Book Review by: Pegesus     

Original Author: John Sladek

 The three laws of what? Give me a break! This pretty much sums up the philosopy, life and times of Tik-Tok, a
robot whose asimov circuits have failed spectacularly to compute.
The first law of Robotics (supposedly seared into every positronic robot brain) is that:
“A robot shall not injure a human being, or through inaction allow a human being to come to harm”. Tik-Tok can be described as a Renaissance robot. But really not in a good sense.
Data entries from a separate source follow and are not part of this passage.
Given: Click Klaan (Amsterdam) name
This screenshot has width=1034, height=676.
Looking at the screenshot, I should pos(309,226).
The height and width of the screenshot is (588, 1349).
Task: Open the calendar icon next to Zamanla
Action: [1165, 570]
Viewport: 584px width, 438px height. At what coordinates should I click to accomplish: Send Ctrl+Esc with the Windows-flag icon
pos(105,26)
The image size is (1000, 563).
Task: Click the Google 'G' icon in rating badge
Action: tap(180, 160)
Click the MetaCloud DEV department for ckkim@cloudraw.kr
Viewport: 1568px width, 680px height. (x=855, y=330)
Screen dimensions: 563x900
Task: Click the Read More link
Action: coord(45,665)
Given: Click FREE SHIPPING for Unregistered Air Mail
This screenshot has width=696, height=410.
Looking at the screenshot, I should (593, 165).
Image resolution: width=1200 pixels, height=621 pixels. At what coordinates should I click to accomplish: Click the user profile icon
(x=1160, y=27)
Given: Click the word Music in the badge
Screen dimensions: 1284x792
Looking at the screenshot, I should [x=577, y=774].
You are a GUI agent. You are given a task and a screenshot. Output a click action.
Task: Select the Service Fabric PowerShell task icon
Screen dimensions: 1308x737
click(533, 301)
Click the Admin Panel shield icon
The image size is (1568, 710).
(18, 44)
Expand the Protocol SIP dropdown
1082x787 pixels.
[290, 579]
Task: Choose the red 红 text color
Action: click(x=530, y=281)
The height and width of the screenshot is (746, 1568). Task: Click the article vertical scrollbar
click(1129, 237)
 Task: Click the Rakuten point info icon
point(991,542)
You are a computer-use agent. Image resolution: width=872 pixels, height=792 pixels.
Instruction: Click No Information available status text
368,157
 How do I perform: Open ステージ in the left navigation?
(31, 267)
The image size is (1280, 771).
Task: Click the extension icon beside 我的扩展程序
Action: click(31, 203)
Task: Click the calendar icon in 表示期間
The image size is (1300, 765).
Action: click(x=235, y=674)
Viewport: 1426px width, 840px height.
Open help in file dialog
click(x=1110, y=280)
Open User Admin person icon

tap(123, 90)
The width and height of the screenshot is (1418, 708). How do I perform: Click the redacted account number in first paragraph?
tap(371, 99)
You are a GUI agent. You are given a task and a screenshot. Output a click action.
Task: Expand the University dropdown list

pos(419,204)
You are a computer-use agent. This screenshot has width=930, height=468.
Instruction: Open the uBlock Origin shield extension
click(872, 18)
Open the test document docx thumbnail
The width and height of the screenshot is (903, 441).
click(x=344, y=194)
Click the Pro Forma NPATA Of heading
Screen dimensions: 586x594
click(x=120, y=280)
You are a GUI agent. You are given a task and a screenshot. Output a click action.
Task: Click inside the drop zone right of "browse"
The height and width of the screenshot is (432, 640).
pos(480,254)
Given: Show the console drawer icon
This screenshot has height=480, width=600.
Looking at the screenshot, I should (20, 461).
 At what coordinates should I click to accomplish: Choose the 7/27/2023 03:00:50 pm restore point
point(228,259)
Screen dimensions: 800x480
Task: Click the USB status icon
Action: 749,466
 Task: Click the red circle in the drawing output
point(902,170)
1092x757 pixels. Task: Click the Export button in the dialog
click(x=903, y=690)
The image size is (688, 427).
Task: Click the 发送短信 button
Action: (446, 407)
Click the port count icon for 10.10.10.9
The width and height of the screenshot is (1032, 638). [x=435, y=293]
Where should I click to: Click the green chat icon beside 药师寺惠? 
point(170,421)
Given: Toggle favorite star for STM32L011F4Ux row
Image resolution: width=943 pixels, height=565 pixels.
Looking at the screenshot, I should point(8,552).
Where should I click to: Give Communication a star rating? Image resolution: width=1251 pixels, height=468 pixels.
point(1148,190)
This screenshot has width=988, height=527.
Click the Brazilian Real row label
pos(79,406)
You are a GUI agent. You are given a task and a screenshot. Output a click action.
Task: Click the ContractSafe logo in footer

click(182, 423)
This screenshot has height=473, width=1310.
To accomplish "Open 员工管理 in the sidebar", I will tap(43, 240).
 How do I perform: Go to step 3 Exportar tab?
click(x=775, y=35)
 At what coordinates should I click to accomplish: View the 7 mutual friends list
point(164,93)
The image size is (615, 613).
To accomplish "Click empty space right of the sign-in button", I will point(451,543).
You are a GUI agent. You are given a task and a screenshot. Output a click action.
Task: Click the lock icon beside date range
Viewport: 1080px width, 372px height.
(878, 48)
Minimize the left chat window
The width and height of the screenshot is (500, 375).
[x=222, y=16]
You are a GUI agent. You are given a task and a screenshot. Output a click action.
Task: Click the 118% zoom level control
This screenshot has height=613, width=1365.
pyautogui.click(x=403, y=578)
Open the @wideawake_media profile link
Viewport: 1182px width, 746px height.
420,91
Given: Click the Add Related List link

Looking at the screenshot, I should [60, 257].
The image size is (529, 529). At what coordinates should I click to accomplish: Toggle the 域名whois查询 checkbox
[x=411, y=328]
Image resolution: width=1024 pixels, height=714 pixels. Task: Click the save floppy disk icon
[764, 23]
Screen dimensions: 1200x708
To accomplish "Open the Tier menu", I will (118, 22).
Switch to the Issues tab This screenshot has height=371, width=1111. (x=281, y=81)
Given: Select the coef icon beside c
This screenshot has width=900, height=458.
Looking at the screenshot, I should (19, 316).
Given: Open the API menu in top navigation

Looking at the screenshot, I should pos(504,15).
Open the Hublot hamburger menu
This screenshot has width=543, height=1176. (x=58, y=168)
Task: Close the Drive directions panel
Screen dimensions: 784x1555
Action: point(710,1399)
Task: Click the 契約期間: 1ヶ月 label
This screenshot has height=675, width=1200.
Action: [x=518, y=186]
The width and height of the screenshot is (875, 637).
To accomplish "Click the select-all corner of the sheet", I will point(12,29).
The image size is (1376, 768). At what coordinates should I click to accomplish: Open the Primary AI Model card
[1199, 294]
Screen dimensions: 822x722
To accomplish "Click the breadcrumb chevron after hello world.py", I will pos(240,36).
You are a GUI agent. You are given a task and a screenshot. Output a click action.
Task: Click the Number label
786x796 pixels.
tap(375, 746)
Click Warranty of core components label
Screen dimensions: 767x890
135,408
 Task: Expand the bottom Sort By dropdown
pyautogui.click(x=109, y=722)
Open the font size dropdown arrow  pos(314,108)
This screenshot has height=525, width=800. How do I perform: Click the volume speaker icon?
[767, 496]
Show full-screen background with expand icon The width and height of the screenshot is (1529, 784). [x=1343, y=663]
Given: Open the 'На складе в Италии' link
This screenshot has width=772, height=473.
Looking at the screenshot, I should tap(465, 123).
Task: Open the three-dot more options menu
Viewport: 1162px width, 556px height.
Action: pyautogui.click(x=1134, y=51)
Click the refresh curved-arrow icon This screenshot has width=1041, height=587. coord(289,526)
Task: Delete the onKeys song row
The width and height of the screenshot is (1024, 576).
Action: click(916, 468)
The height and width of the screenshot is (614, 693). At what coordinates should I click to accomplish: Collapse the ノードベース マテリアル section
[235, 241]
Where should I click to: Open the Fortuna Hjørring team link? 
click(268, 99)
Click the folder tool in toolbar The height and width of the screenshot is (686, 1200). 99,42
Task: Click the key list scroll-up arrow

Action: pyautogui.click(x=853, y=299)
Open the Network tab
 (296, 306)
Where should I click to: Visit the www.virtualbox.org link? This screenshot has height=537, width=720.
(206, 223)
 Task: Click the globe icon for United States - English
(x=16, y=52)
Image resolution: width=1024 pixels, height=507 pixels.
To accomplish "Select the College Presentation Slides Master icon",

He sees himself as an artist (thereby providing us with our potential warning of his volatile temperament). We first meet him in the home of his absent owners, where he is busy painting a wall mural pending their return. Being a bit of a clean freak, he's not very happy when the little blind girl from next door comes over and tracks mud through the hallway. However thanks to her dropping by, he is able to enhance the red on his mural. That his owners actually dislike any change in their décor is a moot point; Tik-Tok overcomes this minor detail by inviting a famous art critic to review the mural before they get back. 
Thus catapulted into fame, Tik-Tok is given his own studio. He wastes no time in creating a band of robot assistant artists who (assuming that his instructions come from a human owner) double as bank robbers, arsonists and terrorists at every opportunity. Along with his individual moon-lighting homicides, these acts are accompanied by Tik-Tok's financial, social, and political rise to power, culminating eventually in a nomination for Vice President. 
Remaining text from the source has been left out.